• _Exercise aim_
In the article about the Bionow Awards, which award did Bernard Ross receive?

• _Excerpt provided_
──────────────────────────────

The CEO and founder of Sci-Tech Daresbury-based Sky Medical Technology has received a major honour at a ceremony celebrating the outstanding leaders and innovators in the North of England’s life sciences industry, which is worth more than £13bn to the regional economy.
The 18th annual Bionow Awards held at the Mere Golf Resort and Spa, saw leading medical technology companies and academic and health organisations acknowledged by their peers for their application of cutting edge technologies, with Bernard Ross being honoured with the Bionow Outstanding Contribution Award.
Bernard set up Sky Medical Technology which develops bioelectronic medicine for clinicians who treat vascular related conditions, in 2008 to commercialise OnPulse technology. This involves strapping a device the size of a wristwatch to the back of the knee which helped some British athletes improve their performances at the London Olympics.
It was the result of a three-year programme of research at St Bartholomew’s Hospital in London looking to find a better way to prevent deep vein thrombosis (DVT). Sky Medical Technology has since collaborated with the Royal Stoke University Hospital NHS Trust on a study that has seen use of the company’s geko™ device in preventing venous thromboembolism (VTE), blood clots, in high-risk patients at the hospital’s leading Stroke Unit.
Bernard said that being at Sci-Tech Daresbury had helped develop his business: “It’s about the people that they have there who are quite remarkable in that if they see a connection that could be of value to you they put it together. If I need advice with something they will put you in touch with those in the region who might help.
“So it’s very much this culture of collaboration and partnership that helps us thrive. They feel their role is to help companies grow and actively pursue this approach, in short, they are enterprise growth facilitators.
“Very quickly you’re given a breadth of what you need – very few people when they set up business know exactly what they need – ‘you don’t know what you don’t know’, but at Sci-Tech Daresbury they give you a check list of what you might want to look at and they always bring their experience to bear for your benefit.
“Access to the campus itself is also very straight forward and it’s well connected geographically. It’s good to bring people to and it feels coherent, because it has all you need in one location both in terms of physical and intellectual resources.”

──────────────────────────────

• _Information provided_
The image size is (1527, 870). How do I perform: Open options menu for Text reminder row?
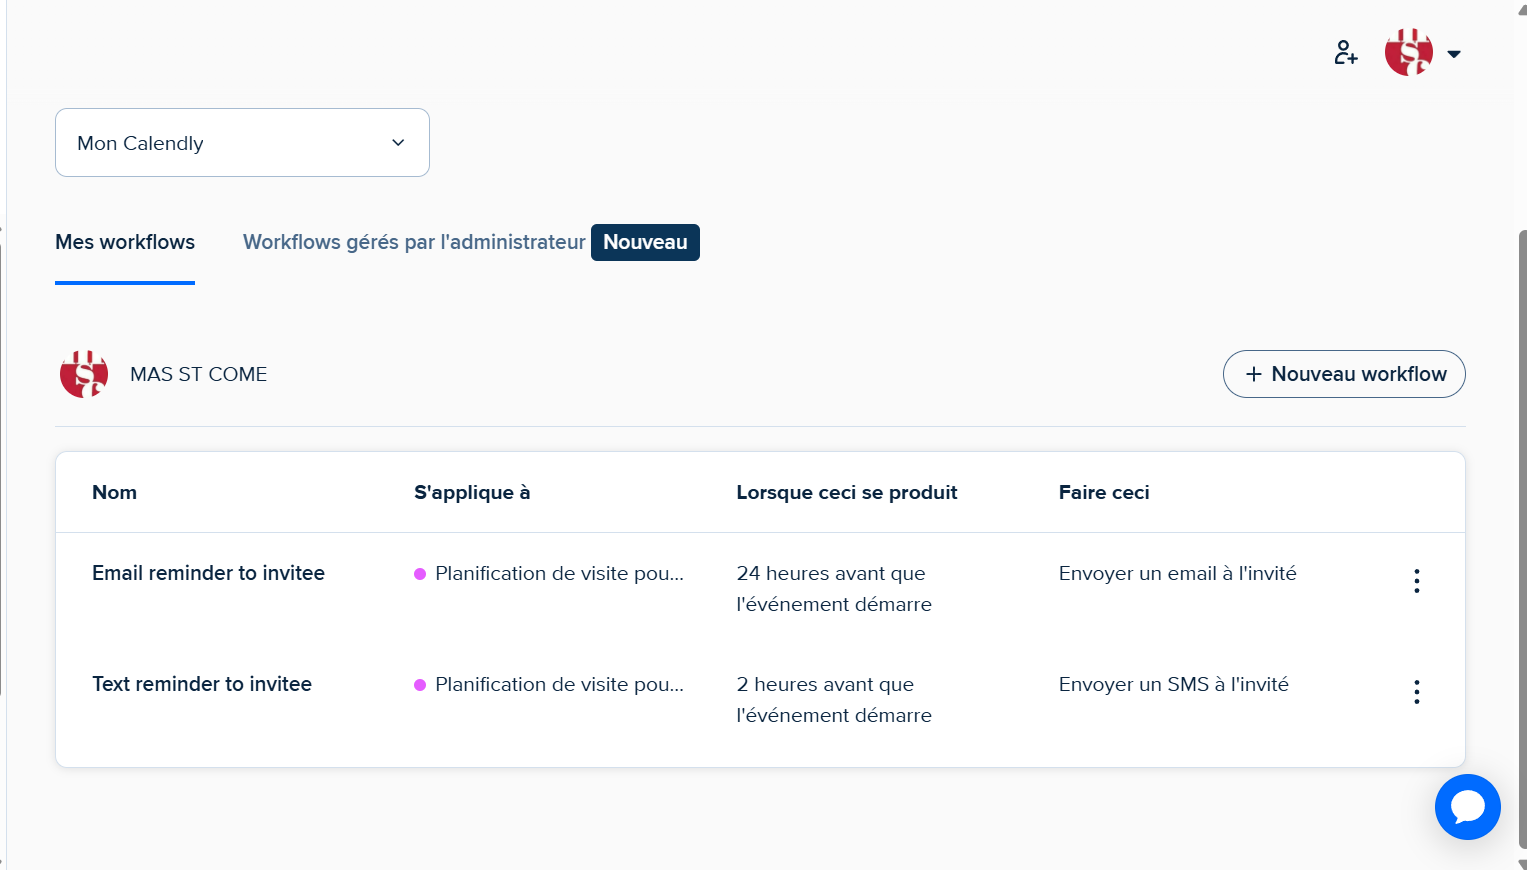click(1417, 692)
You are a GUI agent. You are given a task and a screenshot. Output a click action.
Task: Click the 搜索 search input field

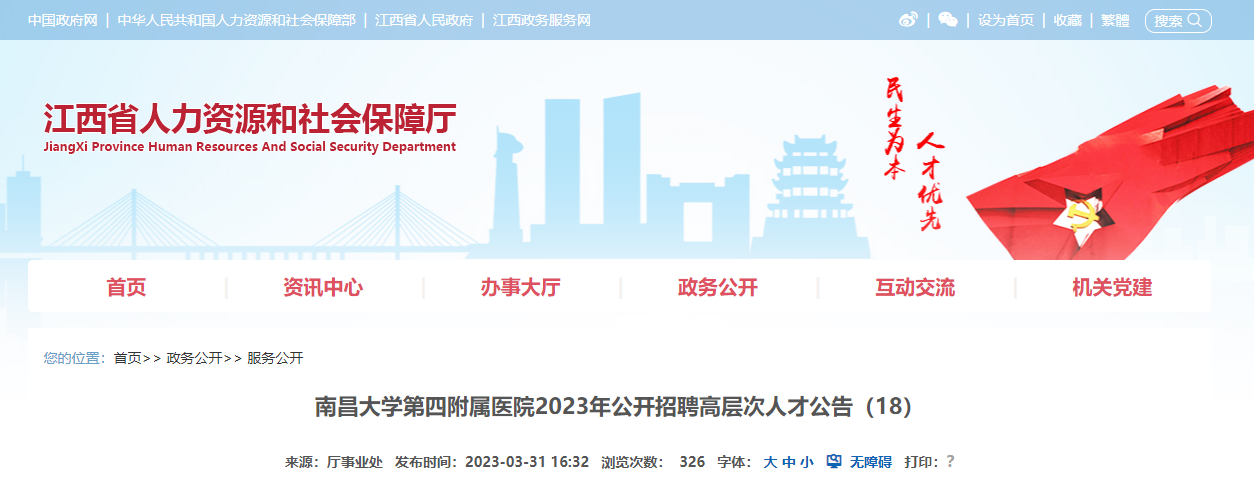(1178, 20)
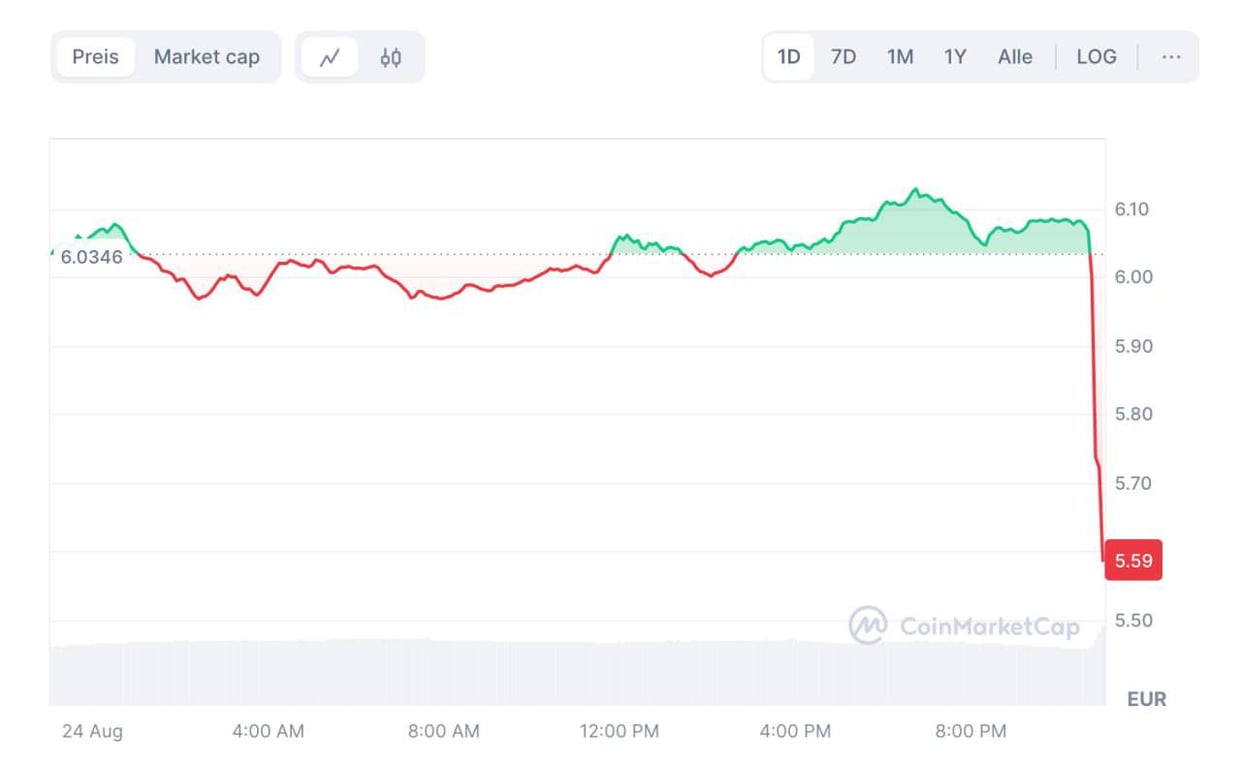Click the 24 Aug date axis label
The height and width of the screenshot is (768, 1241).
click(x=92, y=731)
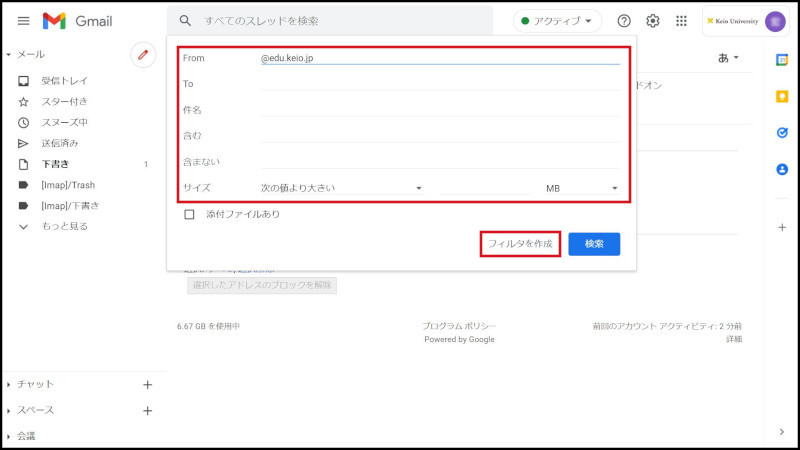Open Google Calendar in side panel
This screenshot has width=800, height=450.
pyautogui.click(x=782, y=60)
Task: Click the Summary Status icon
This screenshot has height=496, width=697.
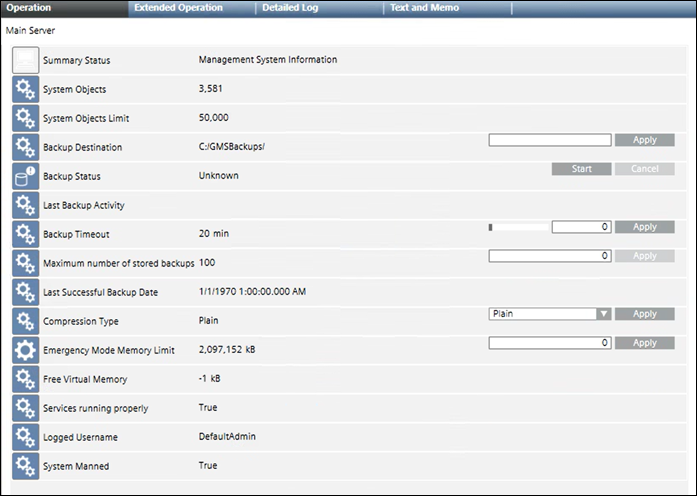Action: [25, 60]
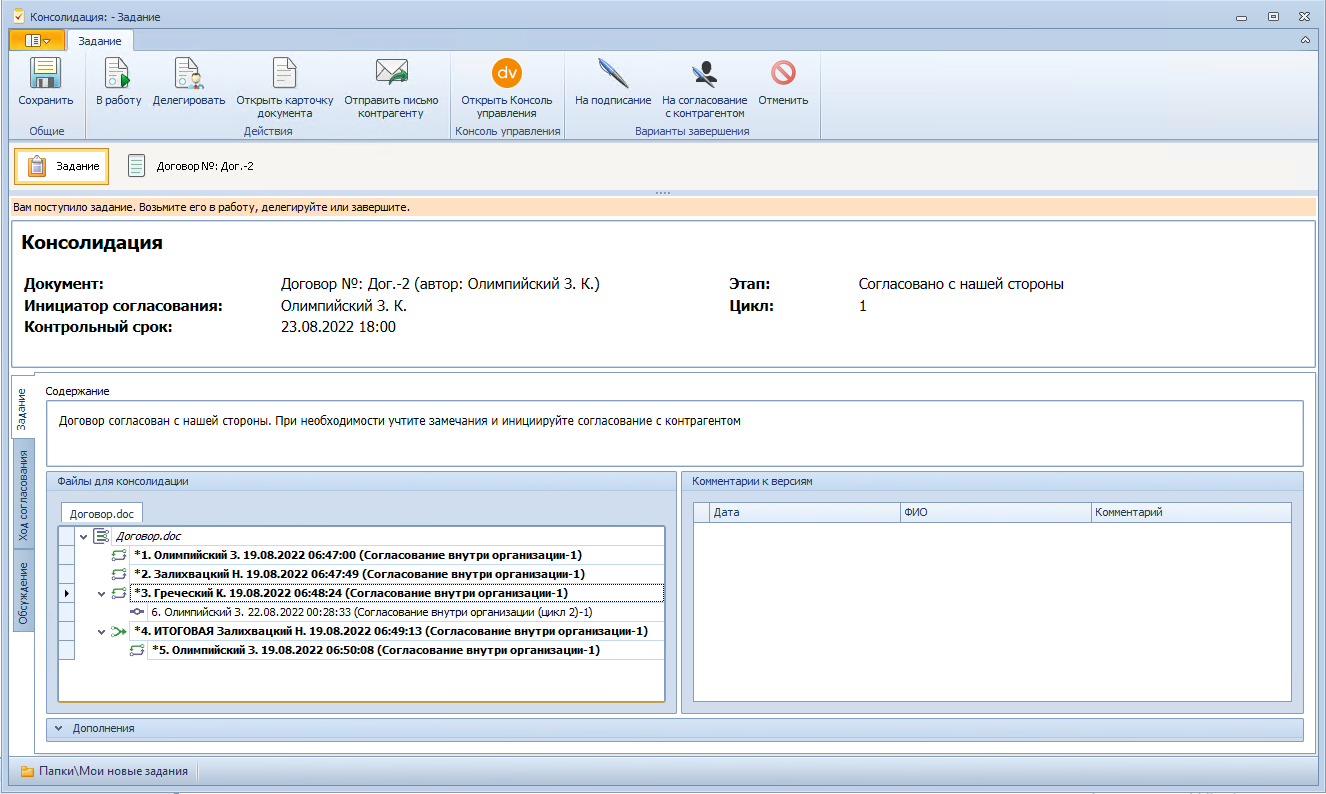Click the Save (Сохранить) icon
The height and width of the screenshot is (794, 1326).
45,76
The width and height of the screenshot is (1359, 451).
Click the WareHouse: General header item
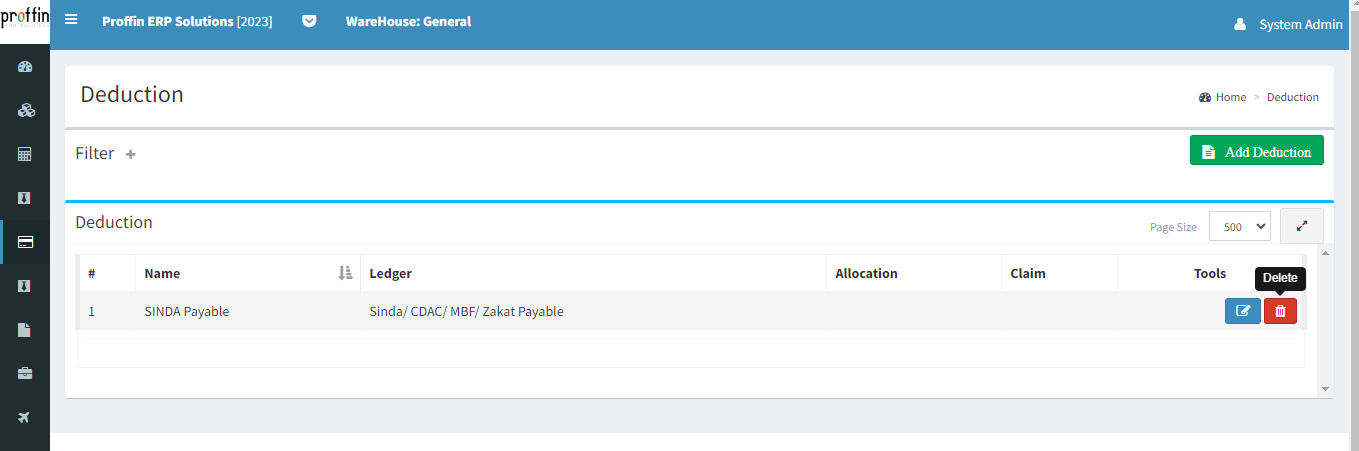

──────────────────────────────

• _Task output_
The Bionow Outstanding Contribution Award.